Primo Piano Molise, lunedì 24 agosto 2009, pagina 3
di Sabrina Varriano
Il tour di Valente, va in scena la storia del Molise

Un successo l’ultima idea dell’architetto venafrano
Monologhi sull’arte: racconta il passato, denuncia gli scempi, attacca i politici facendo tappa nei luoghi più suggestivi della regione
CAMPOBASSO. Sorprendente. Per una lunga serie di ragioni.
Sorprendente per i contenuti: un’arte, una storia che spesso si millantano, ma che mai si svelano nei fatti. Sanniti, sanniti, glorie che furono, ma chi erano, che facevano, dove vivevano? Franco Valente lo spiega.
Sorprendente per i corsi e i ricorsi: le grandi leggende ed epopee, anche agiografiche, non solo il Molise le ha vissute, ma dal Molise, fulcro centrale di intrecci tra casati e nobiltà, sono partite o tornate. Popoli dominatori, popoli dominati, gli stessi che riempiono i libri di scuola hanno camminato, costruito, distrutto, recuperato, straziato questo nostro territorio da secoli pigramente assorto a dimostrare di non valere granché. Franco Valente lo denuncia.
Sorprendente è sentire, vedere, osservare la presuntuosa opera di recupero, nei pochi casi che c’è stata, spesso operata come un sacrilegio e non come un atto di amore, devozione e rispetto per il passato. Franco Valente attacca.
Sorprendente è trovarsi di fronte una platea ammirata che in una notte di estate inoltrata riempie il teatro sannitico di Sepino per gustarsi una lezione di arte e architettura, di critica politica e civile. Franco Valente piace.
E’ bella e importante l’avventura narrativa che l’architetto di Venafro, con una militanza tutta personale nelle fila del Pd, sta portando in giro nei luoghi più suggestivi del Molise.

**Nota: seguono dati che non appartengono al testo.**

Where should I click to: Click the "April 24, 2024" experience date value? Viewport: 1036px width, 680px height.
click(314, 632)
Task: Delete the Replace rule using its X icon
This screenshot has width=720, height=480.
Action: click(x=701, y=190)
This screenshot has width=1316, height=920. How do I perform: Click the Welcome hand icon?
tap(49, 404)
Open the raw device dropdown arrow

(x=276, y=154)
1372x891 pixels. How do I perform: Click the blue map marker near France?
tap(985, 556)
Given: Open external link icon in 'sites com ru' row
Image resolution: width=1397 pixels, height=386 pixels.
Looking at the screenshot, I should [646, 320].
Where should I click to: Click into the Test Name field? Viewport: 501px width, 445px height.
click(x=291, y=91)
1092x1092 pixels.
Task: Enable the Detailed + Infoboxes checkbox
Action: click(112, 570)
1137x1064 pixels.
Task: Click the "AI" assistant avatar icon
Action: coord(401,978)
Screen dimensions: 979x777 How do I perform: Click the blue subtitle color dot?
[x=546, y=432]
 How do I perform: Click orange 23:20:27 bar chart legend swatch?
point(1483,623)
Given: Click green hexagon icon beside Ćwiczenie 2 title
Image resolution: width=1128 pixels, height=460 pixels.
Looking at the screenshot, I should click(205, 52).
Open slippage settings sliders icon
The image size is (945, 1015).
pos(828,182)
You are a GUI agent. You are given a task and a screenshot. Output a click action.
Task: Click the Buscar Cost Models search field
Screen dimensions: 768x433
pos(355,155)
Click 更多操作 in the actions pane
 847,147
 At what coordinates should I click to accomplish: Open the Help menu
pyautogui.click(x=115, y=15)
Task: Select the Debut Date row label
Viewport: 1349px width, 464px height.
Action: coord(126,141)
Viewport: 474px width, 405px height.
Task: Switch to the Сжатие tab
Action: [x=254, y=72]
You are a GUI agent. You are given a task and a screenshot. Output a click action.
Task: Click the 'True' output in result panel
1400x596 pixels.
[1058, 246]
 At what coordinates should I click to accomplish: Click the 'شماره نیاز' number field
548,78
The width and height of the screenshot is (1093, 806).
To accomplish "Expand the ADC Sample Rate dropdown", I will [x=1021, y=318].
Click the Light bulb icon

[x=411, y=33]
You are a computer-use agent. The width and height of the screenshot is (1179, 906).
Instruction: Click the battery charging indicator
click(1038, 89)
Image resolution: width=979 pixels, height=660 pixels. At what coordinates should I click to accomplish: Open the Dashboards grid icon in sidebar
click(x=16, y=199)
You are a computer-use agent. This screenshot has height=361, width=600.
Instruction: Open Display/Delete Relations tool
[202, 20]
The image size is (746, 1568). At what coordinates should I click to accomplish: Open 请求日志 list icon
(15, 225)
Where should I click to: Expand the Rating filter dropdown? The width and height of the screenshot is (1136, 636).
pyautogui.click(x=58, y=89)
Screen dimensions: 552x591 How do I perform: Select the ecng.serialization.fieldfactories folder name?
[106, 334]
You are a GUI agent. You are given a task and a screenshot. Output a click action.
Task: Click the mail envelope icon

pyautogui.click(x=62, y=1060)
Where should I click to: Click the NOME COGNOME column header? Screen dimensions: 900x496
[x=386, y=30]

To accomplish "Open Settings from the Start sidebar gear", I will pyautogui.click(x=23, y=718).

Sabato sera era a Sepino per spiegare com’è stato scoperto lo splendido teatro, perché prima il posto si chiamava Saepinum e poi Altilia, perché la storia della patrona del paese, Santa Cristina, storia intrisa di martiri e conflitti tra cristiani e pagani, arrivi giù fino a Palermo e poi ritorni nell’urna di Sepino.

Sanniti, romani, longobardi e normanni: ecco chi ha lasciato un segno del proprio passaggio, della propria presenza in questo angolo di Molise che ruota attorno al Matese. Popoli che si sono compenetrati, che si sono mischiati e le cui epopee si possono raccontare lasciando defluire aneddoti che si innestano tutti su un solo filo conduttore. La corruzione ai tempi dei romani (funzionari che rubavano pecore ai pastori) redarguita da epigrafi sulla porta di Saepinum. La capacità di costruire con malta resistente a terremoti che si sono susseguiti nel corso dei secoli. L’incapacità troppo ricorrente nei tempi recenti di saper restaurare. Franco Valente la chiama ‘imbecillità’.
Imbecillità delle varie soprintendenze “che hanno posto betonelle sul selciato del tratturo” (e non solo), imbecillità delle varie classi politiche che non hanno saputo riconoscere che il sito di Altilia è potenzialmente una miniera d’oro per l’economia turistica del Molise, imbecillità collettiva più o meno diffusa di non saper apprezzare né vantarsi di un patrimonio artistico che buona parte del mondo può invidiare.
Il massiccio architetto racconta tutto questo in una maniera disarmante: è al centro della scena, con un microfono in mano. Accanto a sé il telo di un cineproiettore su cui scorrono per suo comando diapositive. Di scenografico ben poco. Eppure il tempo scorre e non ci si annoia mai.
Il Molise è bello: questo è lo spettacolo. Franco Valente è la voce narrante di uno studio scientifico. Che mai sfugge alle amarezze che un occhio consapevole, il suo, è costretto a incassare come un pugno.
La risposta del pubblico a questo ciclo di lezioni è poi l’altra parte dello spettacolo. Una risposta di vera partecipazione. In tanti hanno ascoltato la storia di Castel San Vincenzo, di Civitacampomarano, di Venafro. Sabato quella di Sepino. Il 31 agosto l’ultimo spettacolo a Trivento. E un altro paese del Molise potrà scoprire quanti fasti nascosti e mai citati custodiscono le sue origini.